Ilha de calmaria em mar revolto

O ano de 2015 é um daqueles que ficará na memória por um bom tempo. A recessão econômica mundial, a qual o Brasil passou ileso em 2008, chegou com efeito retardado e força total.

A política mergulhou em lama e junto a ela caminhou a economia. Escândalos como o de corrupção da Petrobras levaram o País a um descrédito mundial e obrigou o Governo a realizar ajustes fiscais tão severos que minaram o poder de compra do consumidor.

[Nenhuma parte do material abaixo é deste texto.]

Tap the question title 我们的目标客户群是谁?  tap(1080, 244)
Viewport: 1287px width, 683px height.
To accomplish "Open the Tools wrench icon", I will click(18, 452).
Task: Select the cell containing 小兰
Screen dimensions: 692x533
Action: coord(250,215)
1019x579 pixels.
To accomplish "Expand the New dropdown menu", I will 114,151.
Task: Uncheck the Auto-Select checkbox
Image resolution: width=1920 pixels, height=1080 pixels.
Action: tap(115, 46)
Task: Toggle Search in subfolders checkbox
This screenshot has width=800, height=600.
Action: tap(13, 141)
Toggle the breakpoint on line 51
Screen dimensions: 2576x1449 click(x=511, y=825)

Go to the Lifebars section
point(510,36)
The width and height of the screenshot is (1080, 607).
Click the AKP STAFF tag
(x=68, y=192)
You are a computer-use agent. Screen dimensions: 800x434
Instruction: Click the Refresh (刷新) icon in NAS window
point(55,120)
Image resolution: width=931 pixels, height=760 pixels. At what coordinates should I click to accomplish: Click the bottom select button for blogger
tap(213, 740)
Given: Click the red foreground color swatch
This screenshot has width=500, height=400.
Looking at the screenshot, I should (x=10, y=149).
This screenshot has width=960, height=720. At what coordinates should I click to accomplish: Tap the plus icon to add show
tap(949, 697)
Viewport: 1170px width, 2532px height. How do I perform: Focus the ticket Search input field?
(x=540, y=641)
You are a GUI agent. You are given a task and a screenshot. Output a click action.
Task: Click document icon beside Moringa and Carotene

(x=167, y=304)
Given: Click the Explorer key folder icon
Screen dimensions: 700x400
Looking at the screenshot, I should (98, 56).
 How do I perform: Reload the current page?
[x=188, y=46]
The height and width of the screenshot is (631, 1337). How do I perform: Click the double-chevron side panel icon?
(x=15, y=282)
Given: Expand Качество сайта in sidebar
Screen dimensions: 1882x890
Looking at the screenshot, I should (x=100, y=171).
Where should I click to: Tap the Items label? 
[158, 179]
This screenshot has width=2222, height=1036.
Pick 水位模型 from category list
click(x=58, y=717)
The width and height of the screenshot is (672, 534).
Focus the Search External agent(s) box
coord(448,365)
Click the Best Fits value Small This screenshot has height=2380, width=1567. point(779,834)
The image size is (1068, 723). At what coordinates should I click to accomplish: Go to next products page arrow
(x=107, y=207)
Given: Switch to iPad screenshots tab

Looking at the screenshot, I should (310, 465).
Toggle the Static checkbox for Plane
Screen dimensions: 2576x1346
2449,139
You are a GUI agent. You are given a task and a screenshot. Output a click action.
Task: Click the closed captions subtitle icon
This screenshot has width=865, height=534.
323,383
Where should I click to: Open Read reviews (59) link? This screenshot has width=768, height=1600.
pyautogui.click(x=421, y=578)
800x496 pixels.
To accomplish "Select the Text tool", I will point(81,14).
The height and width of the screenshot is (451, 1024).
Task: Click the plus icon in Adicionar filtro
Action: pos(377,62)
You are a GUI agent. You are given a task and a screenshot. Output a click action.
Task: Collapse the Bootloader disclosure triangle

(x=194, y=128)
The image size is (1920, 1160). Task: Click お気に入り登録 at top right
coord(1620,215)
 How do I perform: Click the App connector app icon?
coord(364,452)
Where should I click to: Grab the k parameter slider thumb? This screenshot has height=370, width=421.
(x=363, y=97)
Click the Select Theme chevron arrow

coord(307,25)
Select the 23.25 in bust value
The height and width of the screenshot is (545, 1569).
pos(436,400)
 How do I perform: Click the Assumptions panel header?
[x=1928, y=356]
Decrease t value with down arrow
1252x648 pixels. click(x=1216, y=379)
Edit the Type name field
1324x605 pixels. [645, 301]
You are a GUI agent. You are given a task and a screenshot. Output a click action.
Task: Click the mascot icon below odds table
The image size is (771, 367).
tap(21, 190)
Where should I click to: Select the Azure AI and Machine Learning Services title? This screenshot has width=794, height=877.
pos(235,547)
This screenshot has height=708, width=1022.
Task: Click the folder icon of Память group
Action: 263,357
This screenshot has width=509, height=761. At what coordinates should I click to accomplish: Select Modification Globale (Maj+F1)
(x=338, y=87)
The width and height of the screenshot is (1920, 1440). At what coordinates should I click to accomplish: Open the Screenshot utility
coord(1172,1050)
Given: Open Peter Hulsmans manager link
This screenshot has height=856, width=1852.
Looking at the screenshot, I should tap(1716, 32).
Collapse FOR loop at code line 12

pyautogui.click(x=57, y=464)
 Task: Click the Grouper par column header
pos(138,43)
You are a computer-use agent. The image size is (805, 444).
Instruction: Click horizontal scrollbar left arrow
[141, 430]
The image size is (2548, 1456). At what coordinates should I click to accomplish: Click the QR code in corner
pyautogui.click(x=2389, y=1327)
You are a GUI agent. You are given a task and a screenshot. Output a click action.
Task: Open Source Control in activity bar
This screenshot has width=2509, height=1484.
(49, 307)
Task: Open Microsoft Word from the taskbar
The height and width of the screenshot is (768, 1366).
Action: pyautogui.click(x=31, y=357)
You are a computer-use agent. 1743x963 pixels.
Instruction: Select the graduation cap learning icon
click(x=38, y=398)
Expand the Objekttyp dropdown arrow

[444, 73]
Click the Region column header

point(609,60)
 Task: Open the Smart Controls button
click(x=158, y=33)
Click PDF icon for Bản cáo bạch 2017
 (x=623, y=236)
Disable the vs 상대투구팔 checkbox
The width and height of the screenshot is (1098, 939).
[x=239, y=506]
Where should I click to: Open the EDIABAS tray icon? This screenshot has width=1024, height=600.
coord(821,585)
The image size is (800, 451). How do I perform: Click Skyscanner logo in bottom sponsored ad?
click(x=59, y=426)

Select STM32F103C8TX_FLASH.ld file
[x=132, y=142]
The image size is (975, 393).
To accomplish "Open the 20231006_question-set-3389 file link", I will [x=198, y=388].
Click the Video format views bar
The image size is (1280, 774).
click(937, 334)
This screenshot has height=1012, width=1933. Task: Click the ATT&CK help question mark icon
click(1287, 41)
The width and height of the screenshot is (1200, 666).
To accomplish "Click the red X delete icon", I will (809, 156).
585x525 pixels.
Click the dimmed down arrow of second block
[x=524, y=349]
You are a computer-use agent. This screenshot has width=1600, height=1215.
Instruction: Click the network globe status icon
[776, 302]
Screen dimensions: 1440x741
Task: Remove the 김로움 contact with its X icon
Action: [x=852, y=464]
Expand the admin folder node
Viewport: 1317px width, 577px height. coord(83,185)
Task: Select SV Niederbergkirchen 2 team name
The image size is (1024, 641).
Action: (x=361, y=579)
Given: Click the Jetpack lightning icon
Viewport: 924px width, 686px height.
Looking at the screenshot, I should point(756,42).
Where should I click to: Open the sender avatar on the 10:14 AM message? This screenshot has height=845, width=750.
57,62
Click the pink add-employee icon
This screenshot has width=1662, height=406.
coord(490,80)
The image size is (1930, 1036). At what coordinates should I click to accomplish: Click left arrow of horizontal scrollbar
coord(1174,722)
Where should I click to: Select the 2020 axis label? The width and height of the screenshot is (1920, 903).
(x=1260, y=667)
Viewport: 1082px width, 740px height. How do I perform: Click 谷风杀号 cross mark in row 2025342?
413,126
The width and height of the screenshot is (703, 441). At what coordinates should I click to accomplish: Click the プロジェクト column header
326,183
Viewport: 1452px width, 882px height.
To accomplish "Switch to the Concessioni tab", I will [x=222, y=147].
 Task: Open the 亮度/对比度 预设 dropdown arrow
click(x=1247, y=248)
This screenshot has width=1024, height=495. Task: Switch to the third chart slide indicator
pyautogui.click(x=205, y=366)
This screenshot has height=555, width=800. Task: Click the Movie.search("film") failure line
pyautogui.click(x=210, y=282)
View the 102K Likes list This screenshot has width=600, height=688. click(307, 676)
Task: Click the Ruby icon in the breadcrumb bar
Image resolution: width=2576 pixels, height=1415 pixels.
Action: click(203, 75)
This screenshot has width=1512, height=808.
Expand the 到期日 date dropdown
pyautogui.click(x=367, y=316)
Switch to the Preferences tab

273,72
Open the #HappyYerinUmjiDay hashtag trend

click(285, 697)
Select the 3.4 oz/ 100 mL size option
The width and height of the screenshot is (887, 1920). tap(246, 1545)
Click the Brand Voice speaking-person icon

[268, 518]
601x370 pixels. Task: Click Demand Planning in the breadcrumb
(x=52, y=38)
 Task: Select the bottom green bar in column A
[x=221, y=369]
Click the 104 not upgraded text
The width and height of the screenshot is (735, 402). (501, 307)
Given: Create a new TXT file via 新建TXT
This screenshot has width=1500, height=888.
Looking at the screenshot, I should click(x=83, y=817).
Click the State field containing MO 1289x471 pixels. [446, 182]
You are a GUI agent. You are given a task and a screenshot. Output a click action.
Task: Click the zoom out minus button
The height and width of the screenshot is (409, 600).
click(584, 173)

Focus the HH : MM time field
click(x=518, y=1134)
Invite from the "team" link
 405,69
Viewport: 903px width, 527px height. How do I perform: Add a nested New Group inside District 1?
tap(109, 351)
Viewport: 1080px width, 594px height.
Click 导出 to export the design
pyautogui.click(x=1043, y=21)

A política mergulhou em lama e junto a ela caminhou a economia. Escândalos como o de corrupção da Petrobras levaram o País a um descrédito mundial e obrigou o Governo a realizar ajustes fiscais tão severos que minaram o poder de compra do consumidor.

O resultado foi uma cotação firme da arroba do boi gordo ao longo dos meses, chegando a novembro beirando a média de R$ 150. Apesar de leves recuos, é válido lembrar que a mesma mal ultrapassava os R$ 115 há um ano.

Na opinião dos analistas, a ilha de calmaria continua em 2016, ainda devido à virada do ciclo pecuário, mas atenção: investimentos terão de ser medidos, visto que em 2017 tudo poderá mudar (para pior). E com a bonança da @, os demais mercados também prosperaram em 2015.

O preço do bezerro não cedeu, chegando aos dois últimos meses do calendário a R$ 1.250, animando o mercado de touros, cuja média do animal cresceu quase 30%; e o de receptoras, que evoluiu na ordem de 9,5%. Porém, nem todos os setores prosperaram junto com o bezerro.

Os confinadores, por exemplo, foram mais comedidos. A luz no fim do túnel é que os abates bovinos, principalmente de fêmeas, mostram movimentos de retenção do rebanho.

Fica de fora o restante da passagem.